Top of Data in this exercise
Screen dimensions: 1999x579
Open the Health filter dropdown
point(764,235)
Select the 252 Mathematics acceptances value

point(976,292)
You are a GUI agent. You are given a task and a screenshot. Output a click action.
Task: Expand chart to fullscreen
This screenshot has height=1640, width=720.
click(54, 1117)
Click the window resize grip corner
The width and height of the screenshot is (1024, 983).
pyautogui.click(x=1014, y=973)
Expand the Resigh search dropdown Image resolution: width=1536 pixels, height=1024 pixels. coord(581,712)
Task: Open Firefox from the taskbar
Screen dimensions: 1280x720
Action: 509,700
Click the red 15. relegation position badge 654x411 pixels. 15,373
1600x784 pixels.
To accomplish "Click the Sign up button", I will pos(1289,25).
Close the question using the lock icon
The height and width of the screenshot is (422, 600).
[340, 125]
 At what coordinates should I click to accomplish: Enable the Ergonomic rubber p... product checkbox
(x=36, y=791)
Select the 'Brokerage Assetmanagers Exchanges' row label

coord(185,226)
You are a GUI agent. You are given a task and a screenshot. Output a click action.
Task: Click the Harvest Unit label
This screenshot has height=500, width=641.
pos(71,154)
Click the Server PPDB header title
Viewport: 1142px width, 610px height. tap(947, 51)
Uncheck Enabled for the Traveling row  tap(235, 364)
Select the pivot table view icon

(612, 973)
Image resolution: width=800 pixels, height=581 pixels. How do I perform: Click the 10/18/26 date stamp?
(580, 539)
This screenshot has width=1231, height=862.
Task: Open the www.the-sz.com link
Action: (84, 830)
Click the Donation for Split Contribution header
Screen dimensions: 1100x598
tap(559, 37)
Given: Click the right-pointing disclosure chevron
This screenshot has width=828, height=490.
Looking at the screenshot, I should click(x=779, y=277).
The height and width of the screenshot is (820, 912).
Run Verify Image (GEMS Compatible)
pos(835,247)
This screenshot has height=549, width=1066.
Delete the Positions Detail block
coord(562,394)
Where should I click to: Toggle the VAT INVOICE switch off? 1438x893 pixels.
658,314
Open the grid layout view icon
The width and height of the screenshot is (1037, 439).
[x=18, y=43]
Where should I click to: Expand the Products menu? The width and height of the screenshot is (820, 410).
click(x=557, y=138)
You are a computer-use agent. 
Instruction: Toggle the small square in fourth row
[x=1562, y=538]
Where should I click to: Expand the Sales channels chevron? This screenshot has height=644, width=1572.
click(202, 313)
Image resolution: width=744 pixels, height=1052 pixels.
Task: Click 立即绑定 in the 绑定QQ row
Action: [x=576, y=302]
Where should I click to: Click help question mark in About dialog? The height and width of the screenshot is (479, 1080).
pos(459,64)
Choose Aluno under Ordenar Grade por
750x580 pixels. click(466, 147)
Bottom of Data in this exercise
The problem: Write out the data again, exactly and in full.

Final answer:
Screen dimensions: 1999x579
Open the Health filter dropdown
point(764,235)
Select the 252 Mathematics acceptances value

point(976,292)
You are a GUI agent. You are given a task and a screenshot. Output a click action.
Task: Expand chart to fullscreen
This screenshot has height=1640, width=720.
click(54, 1117)
Click the window resize grip corner
The width and height of the screenshot is (1024, 983).
pyautogui.click(x=1014, y=973)
Expand the Resigh search dropdown Image resolution: width=1536 pixels, height=1024 pixels. coord(581,712)
Task: Open Firefox from the taskbar
Screen dimensions: 1280x720
Action: 509,700
Click the red 15. relegation position badge 654x411 pixels. 15,373
1600x784 pixels.
To accomplish "Click the Sign up button", I will pos(1289,25).
Close the question using the lock icon
The height and width of the screenshot is (422, 600).
[340, 125]
 At what coordinates should I click to accomplish: Enable the Ergonomic rubber p... product checkbox
(x=36, y=791)
Select the 'Brokerage Assetmanagers Exchanges' row label

coord(185,226)
You are a GUI agent. You are given a task and a screenshot. Output a click action.
Task: Click the Harvest Unit label
This screenshot has height=500, width=641.
pos(71,154)
Click the Server PPDB header title
Viewport: 1142px width, 610px height. tap(947, 51)
Uncheck Enabled for the Traveling row  tap(235, 364)
Select the pivot table view icon

(612, 973)
Image resolution: width=800 pixels, height=581 pixels. How do I perform: Click the 10/18/26 date stamp?
(580, 539)
This screenshot has width=1231, height=862.
Task: Open the www.the-sz.com link
Action: (84, 830)
Click the Donation for Split Contribution header
Screen dimensions: 1100x598
tap(559, 37)
Given: Click the right-pointing disclosure chevron
This screenshot has width=828, height=490.
Looking at the screenshot, I should click(x=779, y=277).
The height and width of the screenshot is (820, 912).
Run Verify Image (GEMS Compatible)
pos(835,247)
This screenshot has height=549, width=1066.
Delete the Positions Detail block
coord(562,394)
Where should I click to: Toggle the VAT INVOICE switch off? 1438x893 pixels.
658,314
Open the grid layout view icon
The width and height of the screenshot is (1037, 439).
[x=18, y=43]
Where should I click to: Expand the Products menu? The width and height of the screenshot is (820, 410).
click(x=557, y=138)
You are a computer-use agent. 
Instruction: Toggle the small square in fourth row
[x=1562, y=538]
Where should I click to: Expand the Sales channels chevron? This screenshot has height=644, width=1572.
click(202, 313)
Image resolution: width=744 pixels, height=1052 pixels.
Task: Click 立即绑定 in the 绑定QQ row
Action: [x=576, y=302]
Where should I click to: Click help question mark in About dialog? The height and width of the screenshot is (479, 1080).
pos(459,64)
Choose Aluno under Ordenar Grade por
750x580 pixels. click(466, 147)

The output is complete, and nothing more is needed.